» TASK OBJECTIVE:
Where a picture appears, skip it; print everything else in the records exactly as it stands.

» AVAILABLE DATA:
"""

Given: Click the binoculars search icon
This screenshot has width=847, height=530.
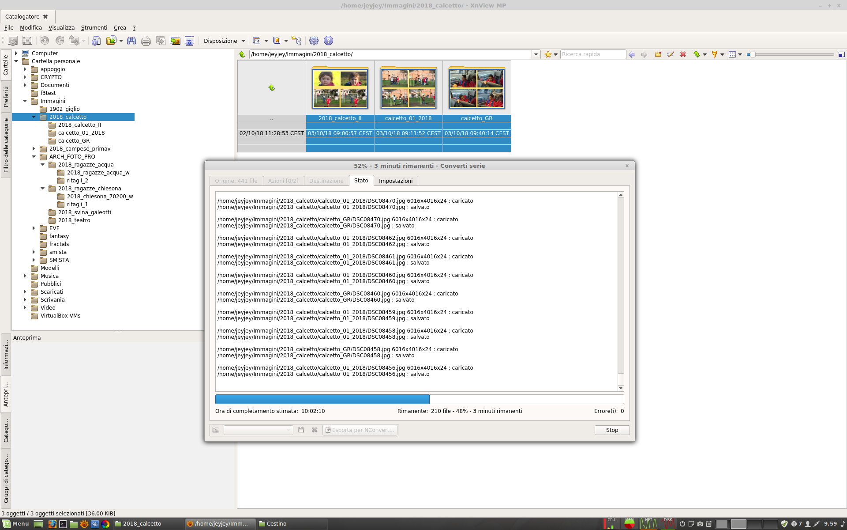Looking at the screenshot, I should click(x=131, y=41).
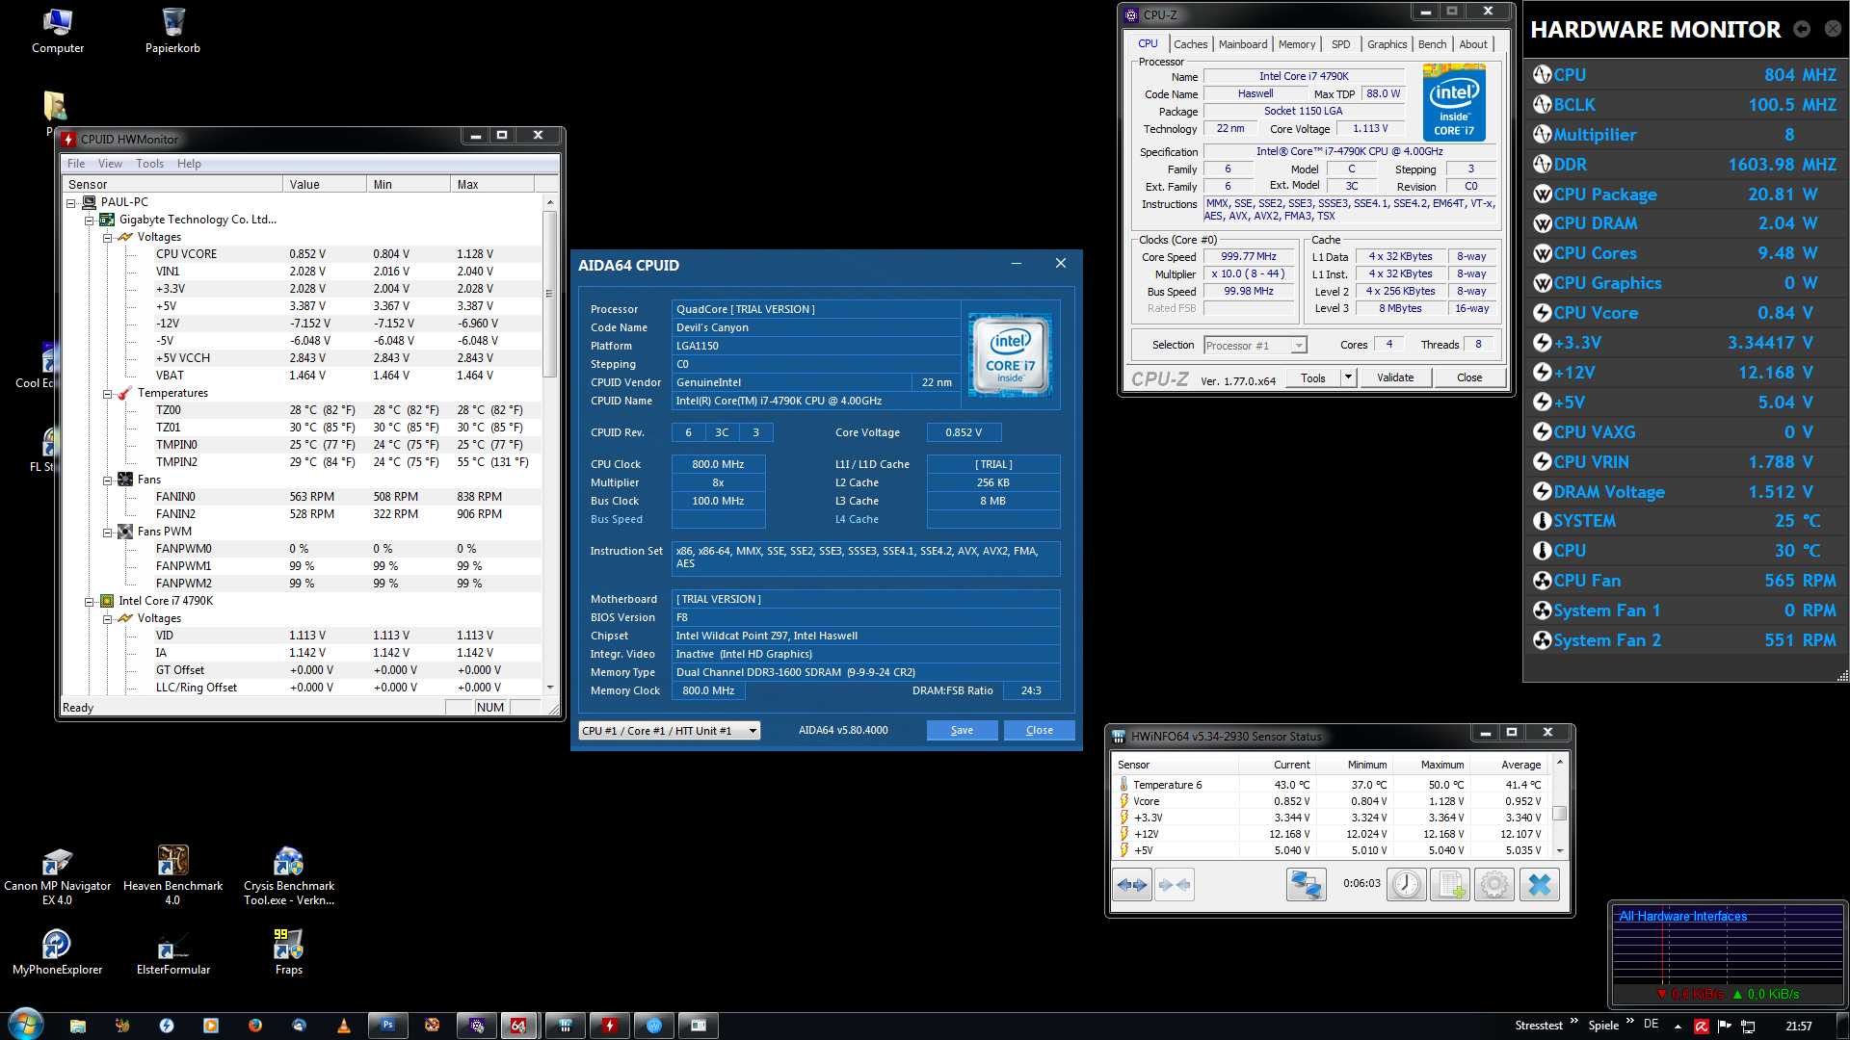1850x1040 pixels.
Task: Open the HWMonitor Tools menu
Action: point(149,164)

"""

» SOLUTION:
Given: Click the binoculars search icon
This screenshot has width=847, height=530.
Looking at the screenshot, I should click(x=131, y=41).
1850x1040 pixels.
Task: Open the HWMonitor Tools menu
Action: point(149,164)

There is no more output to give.